Therefore, the composite freeze-drying protective agent of the comparative example has a better protective effect on saccharomyces cerevisiae than the composite freeze-drying protective agent of the invention.
The effect of the protective agent of examples and comparative examples was evaluated by the following methods.
Experimental method
1. Vacuum freeze drying process
The yeast system with sterile water was used as a blank and the yeast system with the protectant solutions of the different examples and comparative examples was used as a treatment.
The yeast system is obtained by the following method:
1) Saccharomyces cerevisiae
Dissolving a proper amount of Angel high activity dry yeast produced by Angel Yeast Co., ltd in sterile water, coating on YPD solid culture medium by dilution coating plate method, culturing at 37deg.C for 48 hr, picking single colony, culturing in YPD liquid culture medium for 20 hr, and centrifuging to obtain bacterial mud.

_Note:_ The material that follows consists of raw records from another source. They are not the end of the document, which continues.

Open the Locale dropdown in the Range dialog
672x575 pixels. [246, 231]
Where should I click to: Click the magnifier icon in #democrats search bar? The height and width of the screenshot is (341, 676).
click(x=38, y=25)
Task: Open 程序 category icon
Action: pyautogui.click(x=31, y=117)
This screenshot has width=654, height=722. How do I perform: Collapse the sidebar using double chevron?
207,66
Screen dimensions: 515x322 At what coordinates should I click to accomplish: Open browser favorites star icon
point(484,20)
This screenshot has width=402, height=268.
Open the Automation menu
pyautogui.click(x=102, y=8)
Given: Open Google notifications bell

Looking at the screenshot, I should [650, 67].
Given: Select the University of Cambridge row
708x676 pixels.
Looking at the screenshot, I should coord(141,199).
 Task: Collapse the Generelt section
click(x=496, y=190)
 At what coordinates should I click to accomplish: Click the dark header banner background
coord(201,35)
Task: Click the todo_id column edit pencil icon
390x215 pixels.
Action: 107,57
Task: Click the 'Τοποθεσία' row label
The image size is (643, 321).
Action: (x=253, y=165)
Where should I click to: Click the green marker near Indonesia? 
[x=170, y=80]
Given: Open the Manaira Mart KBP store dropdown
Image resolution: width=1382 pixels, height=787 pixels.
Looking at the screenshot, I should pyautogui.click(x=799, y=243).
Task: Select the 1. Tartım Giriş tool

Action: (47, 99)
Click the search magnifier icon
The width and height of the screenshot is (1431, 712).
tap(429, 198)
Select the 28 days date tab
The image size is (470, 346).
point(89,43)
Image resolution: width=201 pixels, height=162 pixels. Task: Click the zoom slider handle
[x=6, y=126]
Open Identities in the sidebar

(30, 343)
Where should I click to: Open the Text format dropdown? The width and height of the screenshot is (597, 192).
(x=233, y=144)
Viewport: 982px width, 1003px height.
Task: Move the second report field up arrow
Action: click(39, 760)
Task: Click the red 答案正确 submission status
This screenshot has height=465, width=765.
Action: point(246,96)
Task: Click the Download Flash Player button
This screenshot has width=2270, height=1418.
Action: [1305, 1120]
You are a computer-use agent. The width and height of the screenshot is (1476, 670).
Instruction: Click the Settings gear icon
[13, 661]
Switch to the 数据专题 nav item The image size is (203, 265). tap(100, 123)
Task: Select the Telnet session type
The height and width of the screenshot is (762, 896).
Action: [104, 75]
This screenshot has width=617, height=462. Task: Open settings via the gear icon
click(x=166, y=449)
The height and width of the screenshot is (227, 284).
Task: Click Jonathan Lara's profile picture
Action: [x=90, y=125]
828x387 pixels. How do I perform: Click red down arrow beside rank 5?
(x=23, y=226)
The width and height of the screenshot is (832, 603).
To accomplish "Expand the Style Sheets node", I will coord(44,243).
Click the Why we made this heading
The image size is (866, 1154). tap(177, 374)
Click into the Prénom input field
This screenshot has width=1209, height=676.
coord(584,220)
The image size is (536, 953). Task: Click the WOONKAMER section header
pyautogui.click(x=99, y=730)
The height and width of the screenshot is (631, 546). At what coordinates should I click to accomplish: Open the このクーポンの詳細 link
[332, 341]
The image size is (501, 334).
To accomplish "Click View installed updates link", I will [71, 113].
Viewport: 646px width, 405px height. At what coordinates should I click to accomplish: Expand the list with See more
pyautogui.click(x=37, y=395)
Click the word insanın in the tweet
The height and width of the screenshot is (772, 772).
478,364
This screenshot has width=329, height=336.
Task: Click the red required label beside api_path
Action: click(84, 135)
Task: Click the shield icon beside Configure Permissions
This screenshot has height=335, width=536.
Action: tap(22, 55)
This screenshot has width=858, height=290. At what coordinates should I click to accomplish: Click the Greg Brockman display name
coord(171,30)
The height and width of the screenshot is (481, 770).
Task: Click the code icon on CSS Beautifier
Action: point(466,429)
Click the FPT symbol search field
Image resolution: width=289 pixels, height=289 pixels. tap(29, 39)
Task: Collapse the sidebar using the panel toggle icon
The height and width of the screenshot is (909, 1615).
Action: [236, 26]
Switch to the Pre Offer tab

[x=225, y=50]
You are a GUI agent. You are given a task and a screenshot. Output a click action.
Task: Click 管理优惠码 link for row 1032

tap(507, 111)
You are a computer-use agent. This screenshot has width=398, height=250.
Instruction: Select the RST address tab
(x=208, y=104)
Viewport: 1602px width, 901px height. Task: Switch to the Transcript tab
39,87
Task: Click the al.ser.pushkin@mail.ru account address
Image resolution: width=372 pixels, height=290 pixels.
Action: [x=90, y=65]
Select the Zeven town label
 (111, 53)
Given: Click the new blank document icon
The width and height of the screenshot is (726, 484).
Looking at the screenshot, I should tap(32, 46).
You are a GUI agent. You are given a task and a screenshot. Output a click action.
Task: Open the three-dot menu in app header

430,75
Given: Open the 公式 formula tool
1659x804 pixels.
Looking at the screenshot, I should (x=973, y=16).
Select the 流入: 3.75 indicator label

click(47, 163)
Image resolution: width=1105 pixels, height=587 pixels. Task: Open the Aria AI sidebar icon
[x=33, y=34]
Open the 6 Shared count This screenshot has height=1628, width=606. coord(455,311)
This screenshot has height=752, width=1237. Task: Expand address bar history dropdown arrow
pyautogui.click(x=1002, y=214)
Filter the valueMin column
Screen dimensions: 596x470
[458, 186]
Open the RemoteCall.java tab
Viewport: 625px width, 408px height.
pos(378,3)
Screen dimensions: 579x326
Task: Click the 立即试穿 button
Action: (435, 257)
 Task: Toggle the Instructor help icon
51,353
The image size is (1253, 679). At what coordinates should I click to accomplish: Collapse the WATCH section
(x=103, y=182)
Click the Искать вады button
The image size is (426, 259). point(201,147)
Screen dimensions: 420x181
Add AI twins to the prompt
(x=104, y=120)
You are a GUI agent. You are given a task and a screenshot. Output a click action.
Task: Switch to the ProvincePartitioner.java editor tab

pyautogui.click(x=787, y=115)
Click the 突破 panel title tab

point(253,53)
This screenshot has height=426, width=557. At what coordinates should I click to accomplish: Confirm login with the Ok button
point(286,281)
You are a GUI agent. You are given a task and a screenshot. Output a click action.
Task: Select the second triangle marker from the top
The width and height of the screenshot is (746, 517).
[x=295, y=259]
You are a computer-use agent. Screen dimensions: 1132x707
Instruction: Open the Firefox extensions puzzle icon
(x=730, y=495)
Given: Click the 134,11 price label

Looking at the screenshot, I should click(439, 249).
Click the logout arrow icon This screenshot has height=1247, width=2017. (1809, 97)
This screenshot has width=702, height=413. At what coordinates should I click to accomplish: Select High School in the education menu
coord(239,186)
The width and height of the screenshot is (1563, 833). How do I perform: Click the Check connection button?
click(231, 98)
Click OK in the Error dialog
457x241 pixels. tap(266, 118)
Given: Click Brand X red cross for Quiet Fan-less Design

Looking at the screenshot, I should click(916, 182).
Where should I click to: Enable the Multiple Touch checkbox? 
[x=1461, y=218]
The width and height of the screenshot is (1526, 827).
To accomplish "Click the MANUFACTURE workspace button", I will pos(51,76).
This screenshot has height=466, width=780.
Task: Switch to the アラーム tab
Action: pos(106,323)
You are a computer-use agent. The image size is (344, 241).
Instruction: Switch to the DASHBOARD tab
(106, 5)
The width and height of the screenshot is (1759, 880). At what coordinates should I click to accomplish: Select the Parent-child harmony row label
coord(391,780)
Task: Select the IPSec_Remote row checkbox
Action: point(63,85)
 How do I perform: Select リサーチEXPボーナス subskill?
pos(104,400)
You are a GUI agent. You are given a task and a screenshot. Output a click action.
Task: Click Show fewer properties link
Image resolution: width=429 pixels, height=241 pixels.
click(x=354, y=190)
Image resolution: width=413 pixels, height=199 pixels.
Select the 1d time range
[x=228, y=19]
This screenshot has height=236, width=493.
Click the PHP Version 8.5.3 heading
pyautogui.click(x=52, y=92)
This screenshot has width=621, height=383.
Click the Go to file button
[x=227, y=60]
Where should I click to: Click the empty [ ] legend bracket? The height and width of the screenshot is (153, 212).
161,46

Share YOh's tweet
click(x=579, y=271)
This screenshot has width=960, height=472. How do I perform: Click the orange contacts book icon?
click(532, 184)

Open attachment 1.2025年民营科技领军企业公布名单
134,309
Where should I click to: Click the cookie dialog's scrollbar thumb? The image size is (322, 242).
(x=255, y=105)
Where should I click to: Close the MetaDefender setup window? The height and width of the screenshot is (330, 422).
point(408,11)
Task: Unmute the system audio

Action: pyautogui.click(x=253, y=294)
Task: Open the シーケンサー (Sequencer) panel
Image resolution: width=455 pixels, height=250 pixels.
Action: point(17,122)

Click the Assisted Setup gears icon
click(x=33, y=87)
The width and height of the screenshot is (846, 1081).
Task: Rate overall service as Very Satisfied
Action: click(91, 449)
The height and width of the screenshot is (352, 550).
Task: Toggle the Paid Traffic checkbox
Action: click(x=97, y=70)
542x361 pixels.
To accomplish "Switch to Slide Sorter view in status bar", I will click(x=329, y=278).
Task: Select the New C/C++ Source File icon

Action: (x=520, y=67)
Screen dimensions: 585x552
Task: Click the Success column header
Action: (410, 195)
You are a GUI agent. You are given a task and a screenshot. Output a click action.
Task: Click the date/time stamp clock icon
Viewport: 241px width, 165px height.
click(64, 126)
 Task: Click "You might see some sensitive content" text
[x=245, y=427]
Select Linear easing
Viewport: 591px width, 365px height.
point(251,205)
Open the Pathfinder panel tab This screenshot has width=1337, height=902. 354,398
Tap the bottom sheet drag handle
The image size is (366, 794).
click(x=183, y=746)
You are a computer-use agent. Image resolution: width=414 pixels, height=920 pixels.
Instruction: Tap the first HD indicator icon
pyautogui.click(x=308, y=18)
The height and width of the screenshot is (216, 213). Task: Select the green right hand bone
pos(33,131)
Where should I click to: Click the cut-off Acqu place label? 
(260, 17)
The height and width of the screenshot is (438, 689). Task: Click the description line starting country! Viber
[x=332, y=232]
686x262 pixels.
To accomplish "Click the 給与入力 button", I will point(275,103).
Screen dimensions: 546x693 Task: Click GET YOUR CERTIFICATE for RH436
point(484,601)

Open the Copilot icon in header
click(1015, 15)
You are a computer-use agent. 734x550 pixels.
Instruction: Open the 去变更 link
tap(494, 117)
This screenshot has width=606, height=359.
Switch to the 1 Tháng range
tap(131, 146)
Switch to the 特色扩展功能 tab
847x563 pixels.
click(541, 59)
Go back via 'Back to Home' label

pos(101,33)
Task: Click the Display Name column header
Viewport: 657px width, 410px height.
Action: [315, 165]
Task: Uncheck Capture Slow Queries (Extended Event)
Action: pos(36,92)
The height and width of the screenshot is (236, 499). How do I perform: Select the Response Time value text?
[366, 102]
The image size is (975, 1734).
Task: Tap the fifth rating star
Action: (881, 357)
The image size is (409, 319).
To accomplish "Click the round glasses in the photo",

2) Acquisition of Wilkham's yeast and Pichia
10g of a sample of the aged dough (glycolytic aged dough, sampled in mountain areas and plain areas in Henan, west) was weighed, 100mL of sterilized distilled water was added to the ultra clean bench, homogenized for 2 minutes with a sterile homogenizer, and the suspension was drawn for ten-fold gradient dilution, taking 0.1mL of coated plates. 50mg/L chloramphenicol and 50mg/L ampicillin were added to YPD medium for isolated culture of yeast, respectively, and the culture was carried out in a constant temperature and humidity incubator at 30℃for 48 hours, respectively. And selecting a flat plate with colony number of 50-200 from each sample, randomly picking 15 single colonies from the flat plate, performing shake culture at 30 ℃ and 150rpm/min in YPD liquid culture medium for 15 hours for further activation culture, and identifying by using DNA sequencing to obtain the Wick ham yeast and Pichia anomala. And respectively inoculating the Wilkham yeast and the Pichia anomala into YPD liquid culture medium for expansion culture, and centrifuging after 20h of culture to obtain corresponding bacterial sludge.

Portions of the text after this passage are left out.